Prince’s Briefcase: Hunter v. Serv-Tech, Inc. (Glannon Civil Procedure)


Civil Procedure Glannon: Motions to Dismiss under Fed R. Civ. Pro 12

Here is a case from my Civil Procedure Course, which explains the importance of filing all Affirmative Defenses (or motions to dismiss) in the first responsive pleading–if not in your pre-trial answer. In this case, failing to do so will drag you back into court.

Case Name, Citation Number, Author
Hunter v. Serve-Tech, Inc., 6 Cal.4th 1174

prince's briefcase (princesdailyjournal)Procedural History
Hunter sued offshore (Serv-tech) on 11/19/2007. Offshore filed a motion to dismiss for insufficiency of service of process on 6/19/2008. Hunter then filed an amended complaint, then Offshore raised lack of Personal Jurisdiction as its third Affirmative Defense.

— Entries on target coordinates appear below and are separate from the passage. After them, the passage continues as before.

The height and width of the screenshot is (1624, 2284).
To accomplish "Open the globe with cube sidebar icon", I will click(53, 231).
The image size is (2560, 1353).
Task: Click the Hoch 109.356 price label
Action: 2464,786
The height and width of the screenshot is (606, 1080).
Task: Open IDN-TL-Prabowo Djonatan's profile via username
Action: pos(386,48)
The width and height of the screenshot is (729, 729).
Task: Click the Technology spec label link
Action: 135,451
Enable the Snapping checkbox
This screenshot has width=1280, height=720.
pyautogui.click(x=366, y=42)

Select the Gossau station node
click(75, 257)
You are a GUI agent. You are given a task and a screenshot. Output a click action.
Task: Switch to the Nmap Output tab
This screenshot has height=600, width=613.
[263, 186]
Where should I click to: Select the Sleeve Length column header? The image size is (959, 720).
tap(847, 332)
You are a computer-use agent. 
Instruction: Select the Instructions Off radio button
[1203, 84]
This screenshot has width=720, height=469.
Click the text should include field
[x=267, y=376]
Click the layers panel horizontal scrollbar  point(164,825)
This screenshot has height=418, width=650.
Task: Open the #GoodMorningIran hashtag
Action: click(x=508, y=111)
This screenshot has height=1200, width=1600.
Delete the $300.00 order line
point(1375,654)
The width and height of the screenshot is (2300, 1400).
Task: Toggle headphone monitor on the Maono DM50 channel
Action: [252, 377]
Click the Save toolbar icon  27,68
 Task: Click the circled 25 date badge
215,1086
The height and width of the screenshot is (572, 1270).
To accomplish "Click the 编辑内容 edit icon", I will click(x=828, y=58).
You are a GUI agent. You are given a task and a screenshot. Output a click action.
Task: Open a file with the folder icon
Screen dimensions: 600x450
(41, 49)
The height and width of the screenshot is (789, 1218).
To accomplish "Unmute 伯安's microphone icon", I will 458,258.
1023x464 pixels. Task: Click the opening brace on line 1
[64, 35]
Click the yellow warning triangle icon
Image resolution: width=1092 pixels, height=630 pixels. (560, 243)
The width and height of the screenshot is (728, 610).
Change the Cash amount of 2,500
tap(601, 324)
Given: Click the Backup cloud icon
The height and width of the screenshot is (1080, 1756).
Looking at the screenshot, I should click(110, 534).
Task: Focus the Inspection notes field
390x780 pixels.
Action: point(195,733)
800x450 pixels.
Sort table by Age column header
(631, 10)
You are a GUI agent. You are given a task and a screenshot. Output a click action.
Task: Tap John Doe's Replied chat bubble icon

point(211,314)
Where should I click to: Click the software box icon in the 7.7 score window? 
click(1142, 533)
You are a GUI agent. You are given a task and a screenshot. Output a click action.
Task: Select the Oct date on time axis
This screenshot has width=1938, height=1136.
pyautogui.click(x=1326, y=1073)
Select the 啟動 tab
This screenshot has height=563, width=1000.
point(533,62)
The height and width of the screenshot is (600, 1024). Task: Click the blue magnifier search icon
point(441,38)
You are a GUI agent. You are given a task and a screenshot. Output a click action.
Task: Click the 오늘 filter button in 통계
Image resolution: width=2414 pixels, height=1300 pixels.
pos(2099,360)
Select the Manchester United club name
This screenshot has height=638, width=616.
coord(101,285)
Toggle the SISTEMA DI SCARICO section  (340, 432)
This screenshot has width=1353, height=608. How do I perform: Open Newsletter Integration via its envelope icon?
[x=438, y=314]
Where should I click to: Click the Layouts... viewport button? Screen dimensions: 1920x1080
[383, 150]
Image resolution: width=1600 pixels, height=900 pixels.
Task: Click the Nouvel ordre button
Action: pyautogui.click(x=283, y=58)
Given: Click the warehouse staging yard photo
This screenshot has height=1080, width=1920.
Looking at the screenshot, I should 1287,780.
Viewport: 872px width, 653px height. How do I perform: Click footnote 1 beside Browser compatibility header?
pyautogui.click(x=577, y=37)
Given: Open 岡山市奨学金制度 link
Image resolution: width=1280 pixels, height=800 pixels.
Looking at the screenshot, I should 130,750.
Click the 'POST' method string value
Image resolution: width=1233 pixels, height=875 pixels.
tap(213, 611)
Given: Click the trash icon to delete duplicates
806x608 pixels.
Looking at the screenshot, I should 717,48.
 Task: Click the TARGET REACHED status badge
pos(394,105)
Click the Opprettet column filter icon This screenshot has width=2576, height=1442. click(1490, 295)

After Offshore conceded that Hunter had perfected service, Offshore again moved to dismiss for lack of Personal Jurisdiction on grounds that it lacked minimal contacts with Eastern District of Louisiana. Hunter opposed the motion arguing:
(1) Offshore waived Personal Jurisdiction pursuant to Rules 12(g)(2) and 12(h)(1), by filing it’s original pre-answer motion to dismiss without including it’s Personal Jurisdiction Defense in the motion.
(2) Offshore responded that the “reservation” language cited above in the original motion to dismiss was sufficient to put Hunter and other parties on notice that it challenged Personal Jurisdiction and that it had accordingly not waived the defense.

Facts
–11/19/2007: Hunter sued Offshore (Serv-Tech) and others.
–6/19/2008: Offshore filed a motion to dismiss for insufficiency of service of process. Defendants does not submit to the jurisdiction of this court. Defendants expressly reserve all rights to challenge the Subject Matter Jurisdiction and/or Personal Jurisdiction of this court over Defendants and/or raise other defenses to this claim.
–7/10/2008: Hunter filed an amended complaint
–9/11/2008: Offshore answered, raising lack of Personal Jurisdiction as its 3rd Affirmation

Issue
Did the Defendant raise Lack of Personal Jurisdiction in their first responsive pleading? At-all? And not just reserving.

Holding
No because offshore failed to raise lack of Personal Jurisdiction defense in their first responsive pleading, therefore he lost privileges to raise all Affirmative Defenses (including Personal Jurisdiction) in the subsequent pleadings

Rule
Rule 12(h)(1): requires that Personal Jurisdiction, venue, and service of process must be raised in the party’s first responsive pleading. *Defendants wishing to raise any of these 4 defenses must do so in their first responsive pleading, either a motion to dismiss or an answer. If not, the omitted defense is waived.

Rule 12(g)(2): a party that makes a motion to dismiss under Rule 12(b) prior to answering must consolidate all its Rule 12 defenses into one motion.
*If it omits any defenses delineated in Rule 12(b)(2)–(5) Go to Notes in a pre-answer motion to dismiss, that defense is waived.

Reasoning
–All Defenses under Rule 12(b)(2)-(5) must be made by motion once prior to filing
–Offfshore’s “reservation” language is not sufficient to preclude waiver pursuant to Rules 12(g)(2) and Rule 12(h)(1)
–Rule 12(g)(2) is specific about what a litigant must do to avoid waiving his 12(b)(2)-(5) defenses if he chooses to move for dismissal prior to answering: “A party that makes a motion under this rule must not make another motion under this rule raising a defense or objection that was available to the party but omitted from its earlier motion. Rule 12 (g)(2)
–“Reserve” is not good enough

Disposition
Offshore contractor’s motion to dismiss for lack of Personal Jurisdiction is Denied

Notes
Rule 12(b)(2)-(5) Defenses
(2) Lack of Personal Jurisdiction (Does the court have the power to drag a person in court?)
(3) improper venue (wrong court to sue a defendant in)
(4) insufficient process (wrong summons of which to serve a defendant)
(5) insufficient service of process (wrong method to serve a defendant with summons)
THE MOTION TO DISMISS FOR FAILURE TO STATE A CLAIM
Mitchell v. Archibald & Kendall (Example of 12(b)(6): failure to state claim—parking lot safety)
Takeaway: If the complaint does not allege a legal wrong, there is no need for the court to adjudicate the underlying facts at all. Plaintiff failed to adequately state breach of duty of care

Prince’s Takeaways
Under Rule 12(h)(1) raise all Affirmative Defenses in your first responsive pleading, no matter what. When in doubt list them all, the first time around–and do not reserve them for later!